The lines to reproduce from the material below are those from the one containing "Privacy Policy (459, 2467)" through the one containing "Recommendations (85, 2326)", both included; write them out exactly and add nothing.

● ● ● ● ●

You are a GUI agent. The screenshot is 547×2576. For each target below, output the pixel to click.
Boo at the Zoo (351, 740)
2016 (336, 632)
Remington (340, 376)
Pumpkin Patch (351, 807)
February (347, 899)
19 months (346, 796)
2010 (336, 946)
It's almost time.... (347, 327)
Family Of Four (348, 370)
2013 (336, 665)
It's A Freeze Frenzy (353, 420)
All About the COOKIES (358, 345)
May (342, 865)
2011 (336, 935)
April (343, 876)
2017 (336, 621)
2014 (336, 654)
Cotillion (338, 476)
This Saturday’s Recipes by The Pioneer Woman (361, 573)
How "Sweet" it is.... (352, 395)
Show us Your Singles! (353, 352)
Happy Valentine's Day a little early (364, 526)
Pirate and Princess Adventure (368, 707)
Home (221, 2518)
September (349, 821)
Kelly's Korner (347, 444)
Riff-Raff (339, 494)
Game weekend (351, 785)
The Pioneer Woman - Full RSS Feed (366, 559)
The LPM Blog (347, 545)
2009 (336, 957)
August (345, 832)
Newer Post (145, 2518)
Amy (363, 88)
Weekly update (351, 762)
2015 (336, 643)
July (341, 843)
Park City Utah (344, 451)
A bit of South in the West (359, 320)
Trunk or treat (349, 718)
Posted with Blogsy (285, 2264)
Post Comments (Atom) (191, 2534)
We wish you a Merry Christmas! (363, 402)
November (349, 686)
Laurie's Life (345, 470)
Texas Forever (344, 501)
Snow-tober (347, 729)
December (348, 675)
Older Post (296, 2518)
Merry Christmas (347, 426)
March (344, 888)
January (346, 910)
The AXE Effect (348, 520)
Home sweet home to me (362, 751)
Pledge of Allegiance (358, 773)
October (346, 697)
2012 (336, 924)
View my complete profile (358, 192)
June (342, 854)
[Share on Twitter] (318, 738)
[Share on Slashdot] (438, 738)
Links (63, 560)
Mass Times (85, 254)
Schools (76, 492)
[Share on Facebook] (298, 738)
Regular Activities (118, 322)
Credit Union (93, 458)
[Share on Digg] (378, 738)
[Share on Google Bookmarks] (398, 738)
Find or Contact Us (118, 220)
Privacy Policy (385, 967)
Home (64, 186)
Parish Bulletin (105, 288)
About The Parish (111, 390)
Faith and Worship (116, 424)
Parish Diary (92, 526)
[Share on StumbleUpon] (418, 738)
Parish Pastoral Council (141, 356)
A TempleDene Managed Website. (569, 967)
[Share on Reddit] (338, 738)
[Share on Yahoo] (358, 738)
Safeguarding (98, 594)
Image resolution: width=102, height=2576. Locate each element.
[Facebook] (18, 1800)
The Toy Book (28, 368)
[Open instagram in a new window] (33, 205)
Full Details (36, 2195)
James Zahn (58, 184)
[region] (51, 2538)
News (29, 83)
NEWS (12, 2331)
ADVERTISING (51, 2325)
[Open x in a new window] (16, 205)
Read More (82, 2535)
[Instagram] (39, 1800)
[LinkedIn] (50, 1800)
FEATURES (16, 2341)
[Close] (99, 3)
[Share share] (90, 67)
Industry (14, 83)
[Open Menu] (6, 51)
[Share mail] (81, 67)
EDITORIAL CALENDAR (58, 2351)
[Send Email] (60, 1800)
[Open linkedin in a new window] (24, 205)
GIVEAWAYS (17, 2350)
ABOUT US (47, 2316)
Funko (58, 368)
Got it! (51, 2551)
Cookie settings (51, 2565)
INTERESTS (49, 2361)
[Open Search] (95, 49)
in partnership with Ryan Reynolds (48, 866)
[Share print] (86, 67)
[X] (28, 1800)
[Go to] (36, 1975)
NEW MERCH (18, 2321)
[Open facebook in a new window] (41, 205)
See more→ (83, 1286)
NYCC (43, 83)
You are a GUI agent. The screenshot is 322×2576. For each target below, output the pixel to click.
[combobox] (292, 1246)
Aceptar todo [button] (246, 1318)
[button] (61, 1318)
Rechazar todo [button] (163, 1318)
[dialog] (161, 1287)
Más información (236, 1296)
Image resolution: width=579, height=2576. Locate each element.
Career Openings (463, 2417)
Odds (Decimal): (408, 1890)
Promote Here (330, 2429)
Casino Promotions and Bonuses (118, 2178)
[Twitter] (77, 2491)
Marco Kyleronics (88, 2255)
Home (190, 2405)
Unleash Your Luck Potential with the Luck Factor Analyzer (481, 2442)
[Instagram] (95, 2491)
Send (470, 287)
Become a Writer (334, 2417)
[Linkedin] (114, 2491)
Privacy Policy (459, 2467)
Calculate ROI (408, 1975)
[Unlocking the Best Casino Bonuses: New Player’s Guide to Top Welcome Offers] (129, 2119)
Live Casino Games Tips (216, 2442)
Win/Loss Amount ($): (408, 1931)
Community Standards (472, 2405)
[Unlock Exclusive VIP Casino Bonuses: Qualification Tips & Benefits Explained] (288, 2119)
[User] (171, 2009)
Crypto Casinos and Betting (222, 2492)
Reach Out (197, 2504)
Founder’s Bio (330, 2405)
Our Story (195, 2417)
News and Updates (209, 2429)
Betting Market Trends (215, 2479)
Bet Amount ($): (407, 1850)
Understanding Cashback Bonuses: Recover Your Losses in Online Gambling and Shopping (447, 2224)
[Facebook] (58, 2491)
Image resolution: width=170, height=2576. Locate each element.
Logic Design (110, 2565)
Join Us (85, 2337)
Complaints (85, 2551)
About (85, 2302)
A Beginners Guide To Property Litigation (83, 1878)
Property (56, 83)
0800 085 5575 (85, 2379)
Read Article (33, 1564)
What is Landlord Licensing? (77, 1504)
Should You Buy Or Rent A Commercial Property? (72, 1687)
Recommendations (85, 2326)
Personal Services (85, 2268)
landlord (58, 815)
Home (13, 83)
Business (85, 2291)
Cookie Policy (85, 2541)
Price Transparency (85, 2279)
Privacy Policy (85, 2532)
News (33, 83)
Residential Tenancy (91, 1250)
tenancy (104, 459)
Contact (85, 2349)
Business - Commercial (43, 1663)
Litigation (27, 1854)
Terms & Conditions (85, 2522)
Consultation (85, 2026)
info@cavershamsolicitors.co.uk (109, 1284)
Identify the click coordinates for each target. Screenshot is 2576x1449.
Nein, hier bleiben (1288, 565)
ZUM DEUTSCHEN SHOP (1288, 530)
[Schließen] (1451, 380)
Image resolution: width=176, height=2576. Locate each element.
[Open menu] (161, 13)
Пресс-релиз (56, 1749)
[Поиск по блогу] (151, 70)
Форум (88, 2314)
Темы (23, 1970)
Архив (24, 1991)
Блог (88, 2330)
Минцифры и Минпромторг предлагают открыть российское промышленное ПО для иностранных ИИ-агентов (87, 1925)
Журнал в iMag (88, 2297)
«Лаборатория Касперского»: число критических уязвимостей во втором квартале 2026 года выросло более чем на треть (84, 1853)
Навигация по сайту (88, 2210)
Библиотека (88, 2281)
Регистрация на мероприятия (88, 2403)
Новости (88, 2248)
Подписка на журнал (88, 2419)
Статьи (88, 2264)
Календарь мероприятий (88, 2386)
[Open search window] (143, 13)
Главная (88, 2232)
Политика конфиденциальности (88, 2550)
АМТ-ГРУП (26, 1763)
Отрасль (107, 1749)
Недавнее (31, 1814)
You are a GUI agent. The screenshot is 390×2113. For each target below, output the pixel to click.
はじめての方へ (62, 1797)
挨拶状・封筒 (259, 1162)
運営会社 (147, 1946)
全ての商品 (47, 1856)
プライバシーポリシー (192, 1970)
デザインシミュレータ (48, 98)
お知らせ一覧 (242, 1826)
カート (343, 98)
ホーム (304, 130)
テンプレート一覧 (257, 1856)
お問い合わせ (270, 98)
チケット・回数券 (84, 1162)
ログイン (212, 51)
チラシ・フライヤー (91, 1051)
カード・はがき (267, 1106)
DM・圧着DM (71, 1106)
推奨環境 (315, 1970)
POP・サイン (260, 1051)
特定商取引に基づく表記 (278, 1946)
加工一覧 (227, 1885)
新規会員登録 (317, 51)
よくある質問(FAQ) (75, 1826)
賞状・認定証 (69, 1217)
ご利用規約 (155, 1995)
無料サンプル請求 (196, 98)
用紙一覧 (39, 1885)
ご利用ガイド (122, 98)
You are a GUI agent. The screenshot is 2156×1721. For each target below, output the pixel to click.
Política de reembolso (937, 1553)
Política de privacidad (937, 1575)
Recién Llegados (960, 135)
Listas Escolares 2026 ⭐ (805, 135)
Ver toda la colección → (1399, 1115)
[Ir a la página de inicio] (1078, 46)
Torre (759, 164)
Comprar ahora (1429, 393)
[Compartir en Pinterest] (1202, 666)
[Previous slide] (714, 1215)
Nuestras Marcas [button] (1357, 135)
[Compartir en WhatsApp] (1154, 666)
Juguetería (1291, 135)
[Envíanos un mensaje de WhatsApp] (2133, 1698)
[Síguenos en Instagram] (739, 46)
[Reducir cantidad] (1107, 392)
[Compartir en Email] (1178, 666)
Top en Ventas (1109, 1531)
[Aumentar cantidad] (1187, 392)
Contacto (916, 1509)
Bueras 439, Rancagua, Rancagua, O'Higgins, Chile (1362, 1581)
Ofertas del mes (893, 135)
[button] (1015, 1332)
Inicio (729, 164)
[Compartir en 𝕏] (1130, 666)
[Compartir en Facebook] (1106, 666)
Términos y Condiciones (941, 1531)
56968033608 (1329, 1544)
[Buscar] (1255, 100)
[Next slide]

● ● ● ● ●

REPLY TO THE EXERCISE
Privacy Policy (459, 2467)
Calculate ROI (408, 1975)
[Unlocking the Best Casino Bonuses: New Player’s Guide to Top Welcome Offers] (129, 2119)
Live Casino Games Tips (216, 2442)
Win/Loss Amount ($): (408, 1931)
Community Standards (472, 2405)
[Unlock Exclusive VIP Casino Bonuses: Qualification Tips & Benefits Explained] (288, 2119)
[User] (171, 2009)
Crypto Casinos and Betting (222, 2492)
Reach Out (197, 2504)
Founder’s Bio (330, 2405)
Our Story (195, 2417)
News and Updates (209, 2429)
Betting Market Trends (215, 2479)
Bet Amount ($): (407, 1850)
Understanding Cashback Bonuses: Recover Your Losses in Online Gambling and Shopping (447, 2224)
[Facebook] (58, 2491)
Image resolution: width=170, height=2576. Locate each element.
Logic Design (110, 2565)
Join Us (85, 2337)
Complaints (85, 2551)
About (85, 2302)
A Beginners Guide To Property Litigation (83, 1878)
Property (56, 83)
0800 085 5575 (85, 2379)
Read Article (33, 1564)
What is Landlord Licensing? (77, 1504)
Should You Buy Or Rent A Commercial Property? (72, 1687)
Recommendations (85, 2326)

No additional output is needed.